Bild: Josh Casino / Offizielles Pressebild

ALBUM
Nightmares Of The West (EP)
Künstler: Strike Anywhere

Erscheinungsdatum: 17.07.2020
Genre: ,
Label: Pure Noise Records
Medium: CD

Tracklist:
  1. Documentary
  2. Dress The Wounds
  3. The Bells
  4. Frontier Glitch
  5. Imperium Of Waste
  6. Opener
  7. We Make The Road By Walking
Strike Anywhere Nightmares Of The West
Strike Anywhere Nightmares Of The West
8
FAZIT
Mit den ersten Klängen seit über zehn Jahren haben Strike Anywhere ein Ventil gefunden und können die Wut kanalisieren, die sich in der Vergangenheit aufgebaut hat. „Nightmares Of The West“ gibt nicht vor, ein musikalisches Meisterwerk zu sein, sondern muss im Gesamtkontext betrachtet werden. Der roughe Sound der EP unterstützt den DIY-Charakter der Band und wirkt authentisch.

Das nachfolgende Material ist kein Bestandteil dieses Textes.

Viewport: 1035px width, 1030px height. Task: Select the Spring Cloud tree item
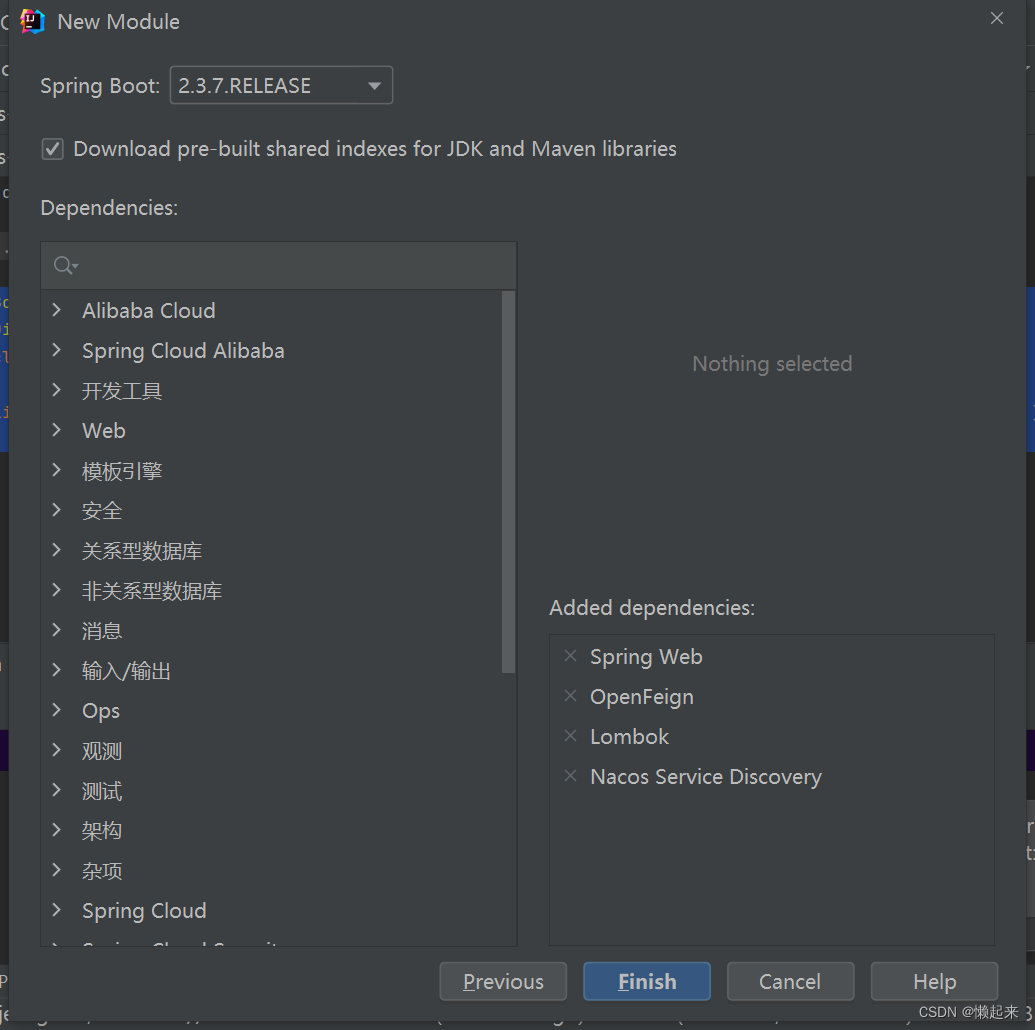(144, 911)
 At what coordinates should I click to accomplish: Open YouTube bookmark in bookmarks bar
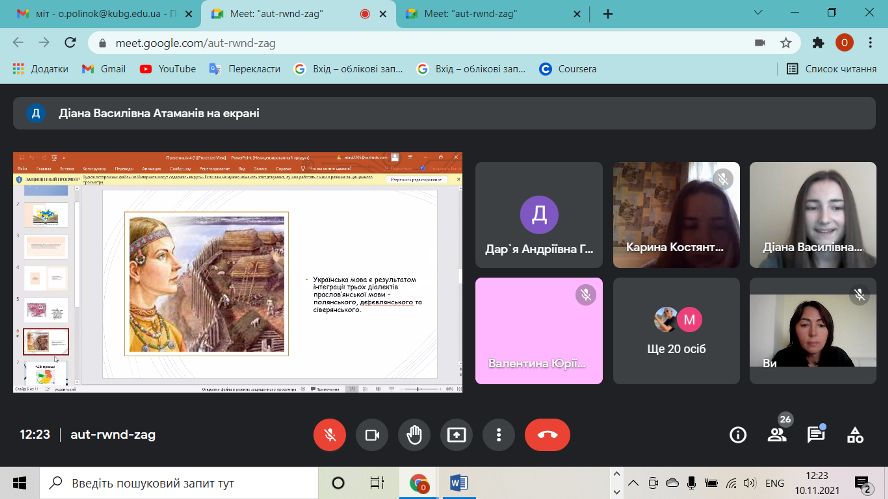point(167,69)
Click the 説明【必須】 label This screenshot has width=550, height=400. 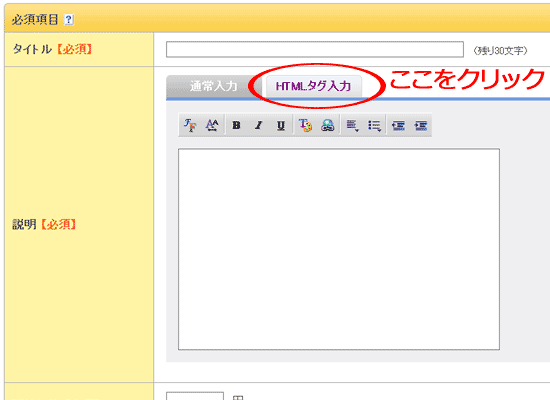[44, 224]
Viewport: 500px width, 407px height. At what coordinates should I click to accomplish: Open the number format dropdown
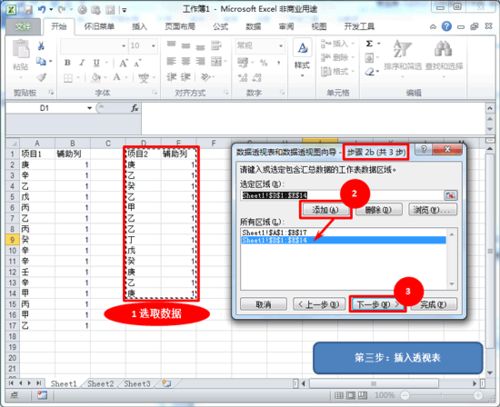coord(281,46)
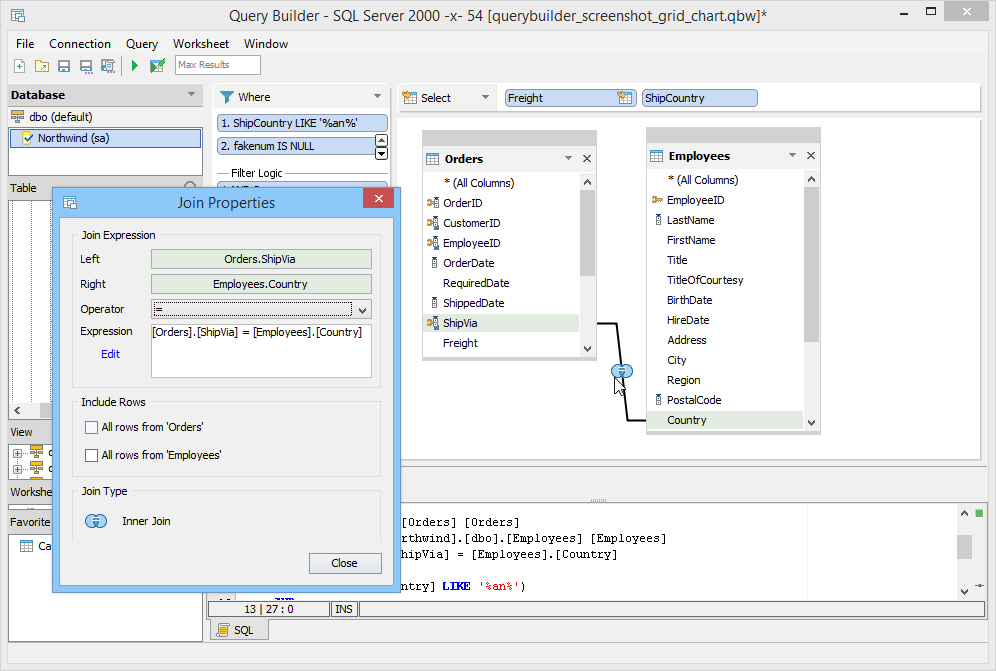Screen dimensions: 996x671
Task: Open the join Operator dropdown
Action: click(362, 310)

Darüber hinaus zieht sich das schnörkellose Songwriting von der Songstruktur bis hin zu den Texten wie ein roter Faden durch das Album. Die Lyrics sprechen darüber unterschiedlichste global-relevante Themen an und legen den Finger in die Wunde. „Nightmares Of The West“ will wachrütteln und zur Aktivität auffordern; dadurch werden zwar zu Teilen Songvariabilitäten vernachlässigt, die Message kommt allerdings an.